Work through the entries below and show every line in which "agent" is found.

■ **Material for this exercise**
☆ ☆ ☆ ☆ ☆
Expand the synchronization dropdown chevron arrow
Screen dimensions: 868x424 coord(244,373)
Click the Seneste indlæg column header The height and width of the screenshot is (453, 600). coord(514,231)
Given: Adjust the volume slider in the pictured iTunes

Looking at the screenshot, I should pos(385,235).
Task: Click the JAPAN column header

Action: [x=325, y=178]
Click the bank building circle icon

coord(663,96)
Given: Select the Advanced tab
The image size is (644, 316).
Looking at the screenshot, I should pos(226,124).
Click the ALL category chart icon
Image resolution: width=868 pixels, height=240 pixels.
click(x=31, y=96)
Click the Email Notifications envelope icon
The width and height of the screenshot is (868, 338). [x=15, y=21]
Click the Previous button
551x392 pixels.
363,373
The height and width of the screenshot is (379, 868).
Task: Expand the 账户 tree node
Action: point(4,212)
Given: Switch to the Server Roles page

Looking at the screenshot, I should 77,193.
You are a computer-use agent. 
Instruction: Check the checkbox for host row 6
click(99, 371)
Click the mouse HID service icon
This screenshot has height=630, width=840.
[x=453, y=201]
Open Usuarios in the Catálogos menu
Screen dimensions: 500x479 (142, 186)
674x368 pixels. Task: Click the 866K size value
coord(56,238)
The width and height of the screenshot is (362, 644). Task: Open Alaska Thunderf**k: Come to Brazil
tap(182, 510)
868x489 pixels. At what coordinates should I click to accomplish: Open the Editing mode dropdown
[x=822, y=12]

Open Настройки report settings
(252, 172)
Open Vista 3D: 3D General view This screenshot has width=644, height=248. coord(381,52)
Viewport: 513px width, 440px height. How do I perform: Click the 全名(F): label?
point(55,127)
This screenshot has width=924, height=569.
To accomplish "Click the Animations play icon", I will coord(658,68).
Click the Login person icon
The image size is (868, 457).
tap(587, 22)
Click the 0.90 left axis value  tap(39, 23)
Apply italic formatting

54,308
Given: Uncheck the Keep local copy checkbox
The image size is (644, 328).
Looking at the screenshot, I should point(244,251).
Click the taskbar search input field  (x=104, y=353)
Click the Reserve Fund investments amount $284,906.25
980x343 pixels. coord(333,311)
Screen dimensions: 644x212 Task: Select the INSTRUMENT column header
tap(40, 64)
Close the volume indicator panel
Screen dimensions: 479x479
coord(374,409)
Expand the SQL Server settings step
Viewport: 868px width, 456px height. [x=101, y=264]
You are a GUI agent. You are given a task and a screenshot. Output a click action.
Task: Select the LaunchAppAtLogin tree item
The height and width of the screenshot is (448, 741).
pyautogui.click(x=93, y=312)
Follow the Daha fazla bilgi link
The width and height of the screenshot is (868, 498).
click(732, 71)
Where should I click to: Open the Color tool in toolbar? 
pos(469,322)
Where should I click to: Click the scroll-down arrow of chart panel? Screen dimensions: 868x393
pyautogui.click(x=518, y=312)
☆ ☆ ☆ ☆ ☆
■ **Result of this exercise**
You are a computer-use agent. 
You are a GUI agent. You are given a task and a screenshot. Output a click action.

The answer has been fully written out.